_DATA TO USE_
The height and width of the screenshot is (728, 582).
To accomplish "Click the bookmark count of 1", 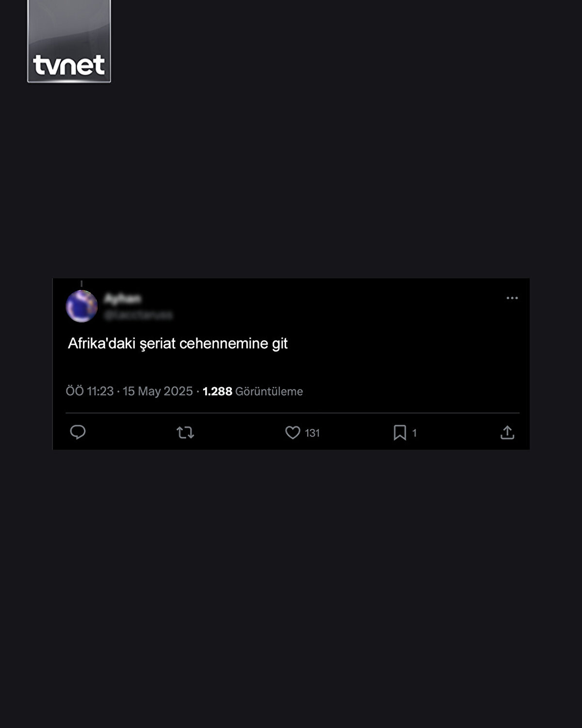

* * *

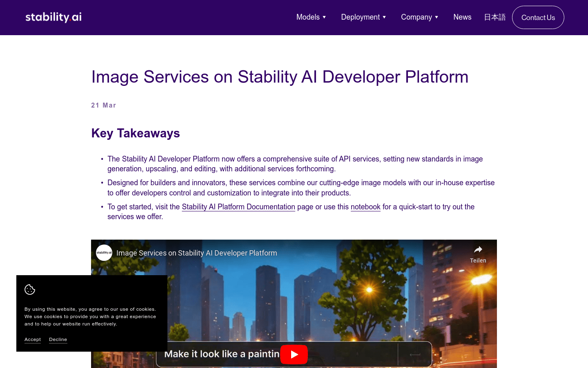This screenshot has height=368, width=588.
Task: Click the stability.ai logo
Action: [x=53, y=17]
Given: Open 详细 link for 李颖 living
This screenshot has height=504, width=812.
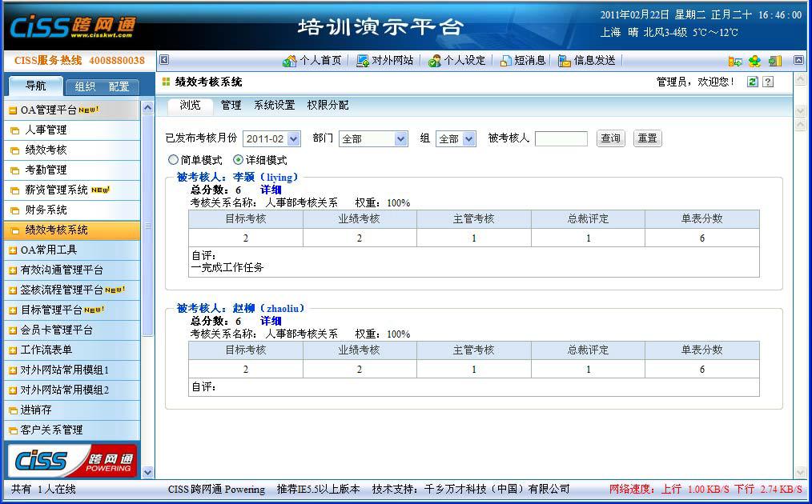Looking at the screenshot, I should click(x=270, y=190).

_BRIEF_
Write out exactly the lines above between the one with "The height and" and the one with "the bookmark count", inclusive, with pictures left out.

_WRITTEN RESPONSE_
The height and width of the screenshot is (728, 582).
To accomplish "Click the bookmark count of 1", 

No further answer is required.